EXERCISE PROMPT: Copy out the data below line for line, without changing anything.

RECORD EXTRACTS START

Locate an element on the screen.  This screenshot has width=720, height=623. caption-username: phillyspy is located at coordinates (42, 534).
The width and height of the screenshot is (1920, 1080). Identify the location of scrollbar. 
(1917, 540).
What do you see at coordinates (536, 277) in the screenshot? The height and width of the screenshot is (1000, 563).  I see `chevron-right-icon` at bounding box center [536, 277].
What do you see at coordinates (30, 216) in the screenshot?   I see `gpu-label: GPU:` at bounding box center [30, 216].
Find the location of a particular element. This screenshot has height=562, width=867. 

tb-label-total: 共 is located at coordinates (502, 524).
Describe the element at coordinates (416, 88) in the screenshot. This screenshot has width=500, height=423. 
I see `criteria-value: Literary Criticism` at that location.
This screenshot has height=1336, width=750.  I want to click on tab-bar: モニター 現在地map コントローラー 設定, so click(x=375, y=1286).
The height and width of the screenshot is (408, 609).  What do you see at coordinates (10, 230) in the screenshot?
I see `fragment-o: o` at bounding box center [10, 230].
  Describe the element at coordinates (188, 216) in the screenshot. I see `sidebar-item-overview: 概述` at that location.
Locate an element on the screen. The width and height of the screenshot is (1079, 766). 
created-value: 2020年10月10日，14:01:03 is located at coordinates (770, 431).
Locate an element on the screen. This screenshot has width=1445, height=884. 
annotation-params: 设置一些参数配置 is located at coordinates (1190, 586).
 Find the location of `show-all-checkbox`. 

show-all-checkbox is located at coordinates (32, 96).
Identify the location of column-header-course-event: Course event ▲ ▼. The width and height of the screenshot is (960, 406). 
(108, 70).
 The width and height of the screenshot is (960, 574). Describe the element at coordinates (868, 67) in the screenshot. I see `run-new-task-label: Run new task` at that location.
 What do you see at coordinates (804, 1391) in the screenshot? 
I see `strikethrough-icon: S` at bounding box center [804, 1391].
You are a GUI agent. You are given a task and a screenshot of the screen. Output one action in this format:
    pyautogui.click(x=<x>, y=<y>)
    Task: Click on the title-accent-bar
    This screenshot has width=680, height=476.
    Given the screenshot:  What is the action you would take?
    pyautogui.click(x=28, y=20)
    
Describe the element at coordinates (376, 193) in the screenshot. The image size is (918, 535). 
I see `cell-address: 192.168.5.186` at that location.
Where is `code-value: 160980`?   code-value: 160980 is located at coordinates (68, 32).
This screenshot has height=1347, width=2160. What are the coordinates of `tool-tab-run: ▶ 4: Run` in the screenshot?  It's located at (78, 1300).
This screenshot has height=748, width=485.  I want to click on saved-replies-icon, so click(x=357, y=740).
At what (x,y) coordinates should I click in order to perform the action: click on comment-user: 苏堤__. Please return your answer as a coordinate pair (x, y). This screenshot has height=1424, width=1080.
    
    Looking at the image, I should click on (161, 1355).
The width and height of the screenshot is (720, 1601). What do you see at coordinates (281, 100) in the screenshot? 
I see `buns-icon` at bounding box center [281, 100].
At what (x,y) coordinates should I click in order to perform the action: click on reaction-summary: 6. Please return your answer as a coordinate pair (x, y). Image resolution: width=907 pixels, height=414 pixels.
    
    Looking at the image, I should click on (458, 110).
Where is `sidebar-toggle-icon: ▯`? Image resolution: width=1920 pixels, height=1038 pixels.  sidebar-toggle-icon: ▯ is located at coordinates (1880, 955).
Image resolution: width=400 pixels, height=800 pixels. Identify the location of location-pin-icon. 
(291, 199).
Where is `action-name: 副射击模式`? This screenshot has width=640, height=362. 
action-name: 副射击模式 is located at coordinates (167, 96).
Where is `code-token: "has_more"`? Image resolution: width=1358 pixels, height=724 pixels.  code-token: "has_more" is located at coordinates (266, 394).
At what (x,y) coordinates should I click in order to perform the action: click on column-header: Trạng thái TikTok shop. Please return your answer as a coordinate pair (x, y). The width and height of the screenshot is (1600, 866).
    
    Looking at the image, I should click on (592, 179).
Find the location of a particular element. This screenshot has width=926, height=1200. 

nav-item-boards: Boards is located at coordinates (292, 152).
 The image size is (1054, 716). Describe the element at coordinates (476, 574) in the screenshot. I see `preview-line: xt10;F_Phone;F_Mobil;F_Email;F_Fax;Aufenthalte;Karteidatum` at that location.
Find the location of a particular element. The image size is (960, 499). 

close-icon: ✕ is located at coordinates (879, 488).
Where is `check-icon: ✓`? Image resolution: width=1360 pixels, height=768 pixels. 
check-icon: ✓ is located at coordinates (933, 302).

RECORD EXTRACTS END

RESULT FOR THIS TASK:
Locate an element on the screen.  This screenshot has width=720, height=623. caption-username: phillyspy is located at coordinates (42, 534).
The width and height of the screenshot is (1920, 1080). Identify the location of scrollbar. 
(1917, 540).
What do you see at coordinates (536, 277) in the screenshot? The height and width of the screenshot is (1000, 563).  I see `chevron-right-icon` at bounding box center [536, 277].
What do you see at coordinates (30, 216) in the screenshot?   I see `gpu-label: GPU:` at bounding box center [30, 216].
Find the location of a particular element. This screenshot has height=562, width=867. 

tb-label-total: 共 is located at coordinates (502, 524).
Describe the element at coordinates (416, 88) in the screenshot. This screenshot has width=500, height=423. 
I see `criteria-value: Literary Criticism` at that location.
This screenshot has height=1336, width=750.  I want to click on tab-bar: モニター 現在地map コントローラー 設定, so click(x=375, y=1286).
The height and width of the screenshot is (408, 609).  What do you see at coordinates (10, 230) in the screenshot?
I see `fragment-o: o` at bounding box center [10, 230].
  Describe the element at coordinates (188, 216) in the screenshot. I see `sidebar-item-overview: 概述` at that location.
Locate an element on the screen. The width and height of the screenshot is (1079, 766). 
created-value: 2020年10月10日，14:01:03 is located at coordinates (770, 431).
Locate an element on the screen. This screenshot has width=1445, height=884. 
annotation-params: 设置一些参数配置 is located at coordinates (1190, 586).
 Find the location of `show-all-checkbox`. 

show-all-checkbox is located at coordinates (32, 96).
Identify the location of column-header-course-event: Course event ▲ ▼. The width and height of the screenshot is (960, 406). 
(108, 70).
 The width and height of the screenshot is (960, 574). Describe the element at coordinates (868, 67) in the screenshot. I see `run-new-task-label: Run new task` at that location.
 What do you see at coordinates (804, 1391) in the screenshot? 
I see `strikethrough-icon: S` at bounding box center [804, 1391].
You are a GUI agent. You are given a task and a screenshot of the screen. Output one action in this format:
    pyautogui.click(x=<x>, y=<y>)
    Task: Click on the title-accent-bar
    This screenshot has width=680, height=476.
    Given the screenshot:  What is the action you would take?
    pyautogui.click(x=28, y=20)
    
Describe the element at coordinates (376, 193) in the screenshot. The image size is (918, 535). 
I see `cell-address: 192.168.5.186` at that location.
Where is `code-value: 160980`?   code-value: 160980 is located at coordinates (68, 32).
This screenshot has height=1347, width=2160. What are the coordinates of `tool-tab-run: ▶ 4: Run` in the screenshot?  It's located at (78, 1300).
This screenshot has height=748, width=485.  I want to click on saved-replies-icon, so click(x=357, y=740).
At what (x,y) coordinates should I click in order to perform the action: click on comment-user: 苏堤__. Please return your answer as a coordinate pair (x, y). This screenshot has height=1424, width=1080.
    
    Looking at the image, I should click on (161, 1355).
The width and height of the screenshot is (720, 1601). What do you see at coordinates (281, 100) in the screenshot? 
I see `buns-icon` at bounding box center [281, 100].
At what (x,y) coordinates should I click in order to perform the action: click on reaction-summary: 6. Please return your answer as a coordinate pair (x, y). Image resolution: width=907 pixels, height=414 pixels.
    
    Looking at the image, I should click on (458, 110).
Where is `sidebar-toggle-icon: ▯`? Image resolution: width=1920 pixels, height=1038 pixels.  sidebar-toggle-icon: ▯ is located at coordinates (1880, 955).
Image resolution: width=400 pixels, height=800 pixels. Identify the location of location-pin-icon. 
(291, 199).
Where is `action-name: 副射击模式`? This screenshot has width=640, height=362. 
action-name: 副射击模式 is located at coordinates (167, 96).
Where is `code-token: "has_more"`? Image resolution: width=1358 pixels, height=724 pixels.  code-token: "has_more" is located at coordinates (266, 394).
At what (x,y) coordinates should I click in order to perform the action: click on column-header: Trạng thái TikTok shop. Please return your answer as a coordinate pair (x, y). The width and height of the screenshot is (1600, 866).
    
    Looking at the image, I should click on (592, 179).
Find the location of a particular element. This screenshot has width=926, height=1200. 

nav-item-boards: Boards is located at coordinates (292, 152).
 The image size is (1054, 716). Describe the element at coordinates (476, 574) in the screenshot. I see `preview-line: xt10;F_Phone;F_Mobil;F_Email;F_Fax;Aufenthalte;Karteidatum` at that location.
Find the location of a particular element. The image size is (960, 499). 

close-icon: ✕ is located at coordinates (879, 488).
Where is `check-icon: ✓`? Image resolution: width=1360 pixels, height=768 pixels. 
check-icon: ✓ is located at coordinates (933, 302).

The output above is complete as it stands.